#### [PROBLEM 1]
Using the satirical article on Newcastle United's Keegan clones, answer these:
(a) How many Keegan clones is Ashley expected to reveal, and where were they bought?
(b) How long does each Keegan's managerial service last?
(c) How many further Keegans are rumored to have been ordered?
#### [PROBLEM 2]
Decide whether each statement agrees with the satirical article on Newcastle United's Keegan clones, and support each answer with a quotation from the article.
(a) The Keegan clones will have access to the football media.
(b) Each Keegan departs by helicopter from the centre circle of St. James Park.
(c) Ashley confirmed that the first batch would be kept for the 2009/2010 season.
#### [PROBLEM 3]
Write the next part of the satirical article on Newcastle United's Keegan clones, starting after its final sentence.

#### [SELECTED EXCERPT]
Content starts

Newcastle United's much-publicised stupid problem looks set to be solved today, with Magpies owner Fat Mike Ashley expected to reveal 50 Kevin Keegan clones bought from a controversial Swiss genetic research laboratory.
Wor Kevs
"All football fans in general and fans of Newcastle in particular know the shortcomings of a singular Kevin Keegan," explained Ashley to The Onion Bag's godless science correspondent Larry "Nietzsche" Gak. "Now, with a plurality of Keegans, we can have a new King Kev almost every week". The Keegan Pool are to be housed in a specially built block of flats, where they are to be provided with all modern conveniences except for access to the football media. This would just make them sad and start thinking about resigning all the time. Each successive Keegan will then be brought to the club and thrust into a managerial service of 1.04 weeks, after which they will be allowed to leave via a helicopter from the centre circle of St. James Park.
Job lot of P45s
Most Newcastle fans, said to be concerned about the effects on long-term stability, are nevertheless completely satisfied in the short-term, which is all that really matters to them. Owner Ashley last night refused to be pressed on the subject of whether the first batch of fifty Keegans will then be retained and rotated for the 2009/2010 season, but our undercover reporter Larry Gak can reveal that strong rumours from Geneva suggest that a further 100 Keegans have been ordered. This would leave the club with the problem of the humane disposal of the initial Keegans, with golf courses and soccer circuses up and down the country said to be on high alert.

Content ends

#### [SOURCE DATA]
Content starts

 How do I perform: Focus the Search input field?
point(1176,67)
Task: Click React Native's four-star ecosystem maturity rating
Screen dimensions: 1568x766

Content ends

#### [RESPONSE AREA 1]
(a) 50 clones, bought from a controversial Swiss genetic research laboratory.
(b) 1.04 weeks.
(c) A further 100.

#### [RESPONSE AREA 2]
(a) No: "provided with all modern conveniences except for access to the football media."
(b) Yes: "they will be allowed to leave via a helicopter from the centre circle of St. James Park."
(c) No: "Owner Ashley last night refused to be pressed on the subject of whether the first batch of fifty Keegans will then be retained and rotated for the 2009/2010 season."

#### [RESPONSE AREA 3]
Released into the wild
An equally humane solution, of course, would be to transfer the spent Keegans to rival clubs. This, however, is said to be something the Newcastle board are very keen to avoid. Several fellow Premiership strugglers have expressed a desire to add a number of Keegans into their existing coaching set-up, whilst uncommunicative sulky bastards like Sir Alex Ferguson and Juande Ramos are both interested in hiring a full-time post match Keegan for media interviews. Ferguson, said to be particularly keen on the idea, last night told The Onion Bag that he would "love it".
Please stand up
The real Kevin Keegan is said to have willingly participated in the experiment, on the understanding that his place in the rotation of Keegans would be secured until at least 2011. King Kev's wife, however, has been far less enthusiastic about the scheme. Worried about the confusing prospect of a glut of Replikeegans, she made the genuine article get one of John Toshack's poems about their vintage 1970s strike-partnership tattooed on his bottom. This, she explained, will ensure that she does not accidentally commit marital infidelity with a rogue Keegan whilst the genuKeegan is busy resigning, or commentating on a meaningless UEFA Cup group stage rubber for Channel Five.